However, numerous Colombian politicians and military commanders stand divided over holding peace parleys with this terrorist outfit known as the Revolutionary Armed Forces of Colombia. Locally, this militant group is called the “Fuerzas Armadas Revolucionarias de Colombia” or FARC.
While a former Colombian President Alvaro Uribe is known as a fierce opponent of the on-going talks, two dissenting Army generals were relieved of duty for the duration of the investigation quite recently in February 2014, according to the esteemed news agency “Reuters.” One of these two generals was the head of the Colombian Army intelligence.
According to a study by Colombia’s National Centre for Historical Memory, over 220,000 people have died in this conflict till date, most of them being civilians.From 1999 to 2008, the FARC, together with the ELN guerrilla group, was estimated to control up to 40 per cent of the territory in Colombia. This insurgent group, which claims to be a peasant army, has often said it was just striving to help country’s farmers get their due rights.

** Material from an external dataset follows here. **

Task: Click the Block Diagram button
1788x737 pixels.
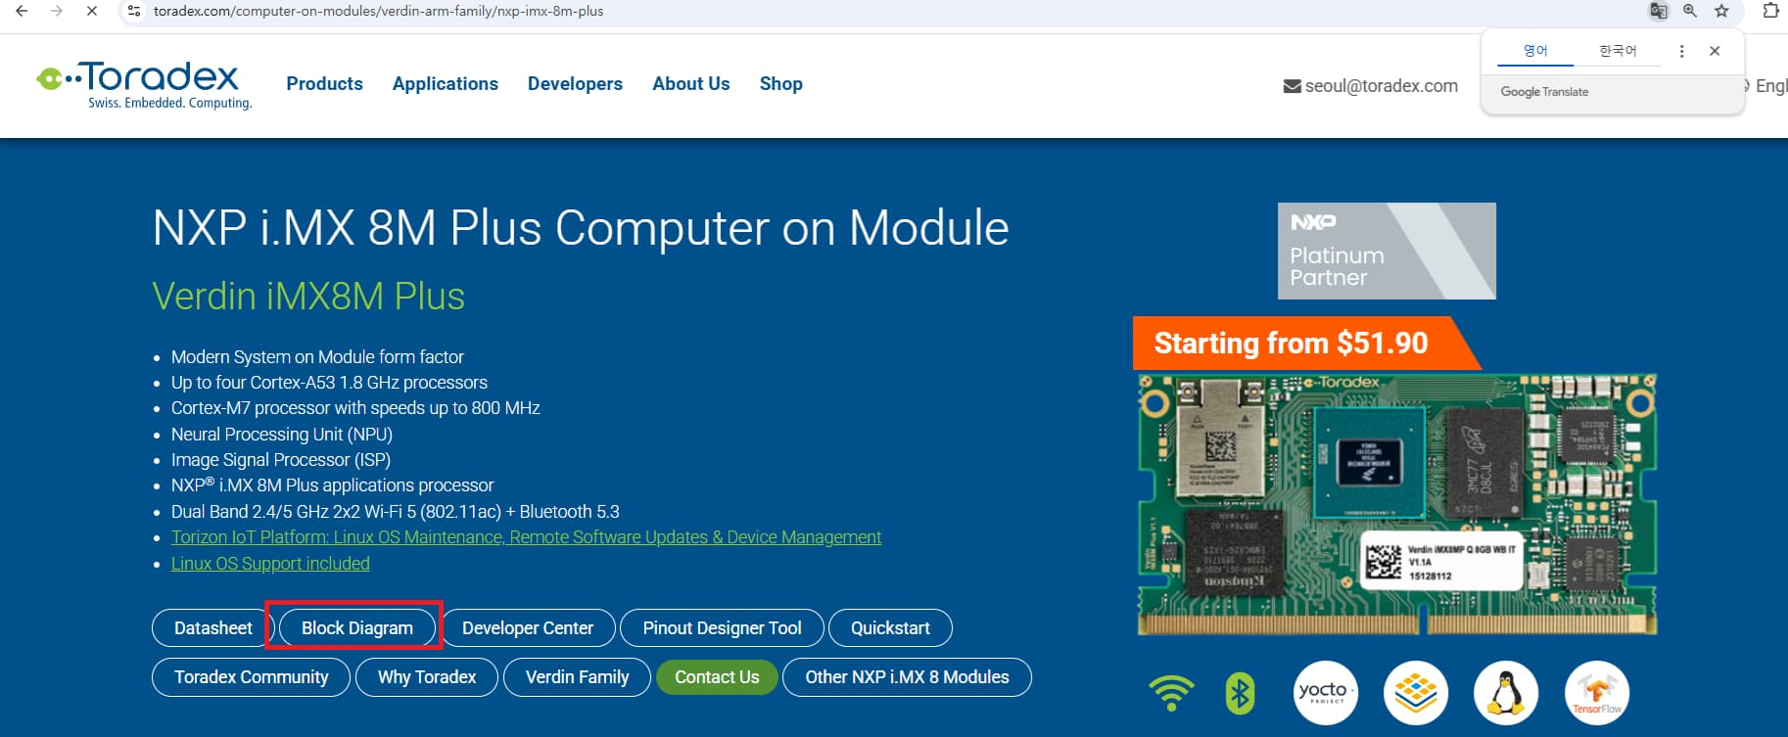Action: point(356,627)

The FARC has been alleged by the June 17, 2002 edition of the BBC and the January 27, 2011 edition of a prestigious globally-prescribed American magazine “The Economist” to have been involved in kidnappings for ransom, illegal gold mining, killing innocent civilians, production and distribution of illicit drugs.
However, as history has it, the dispossession of Colombian farmland had produced 40,000 landless families by 1961 and by end 1969; their number had crossed the 400,000 mark throughout Colombia.
But these figures neither justify FARC’s claims of being a farmer-friendly revolutionary force, nor do these statistics allow it to wage a war against the state and play havoc with the lives of the local citizens and the law enforcement agencies.
While the violent FARC has been classified as a terrorist organization by the governments of Colombia, the United States, Canada, Chile, New Zealand and the European Union. It still derives a lot of moral support from the governments of Venezuela, Brazil, Argentina, Ecuador and Nicaragua etc.
The extent of support that FARC enjoys from the neighboring countries can be gauged from the fact that in 2008, the late Venezuelan President Hugo Chavez had recognized it as a proper Army and a belligerent force that was fighting against the state for a right cause.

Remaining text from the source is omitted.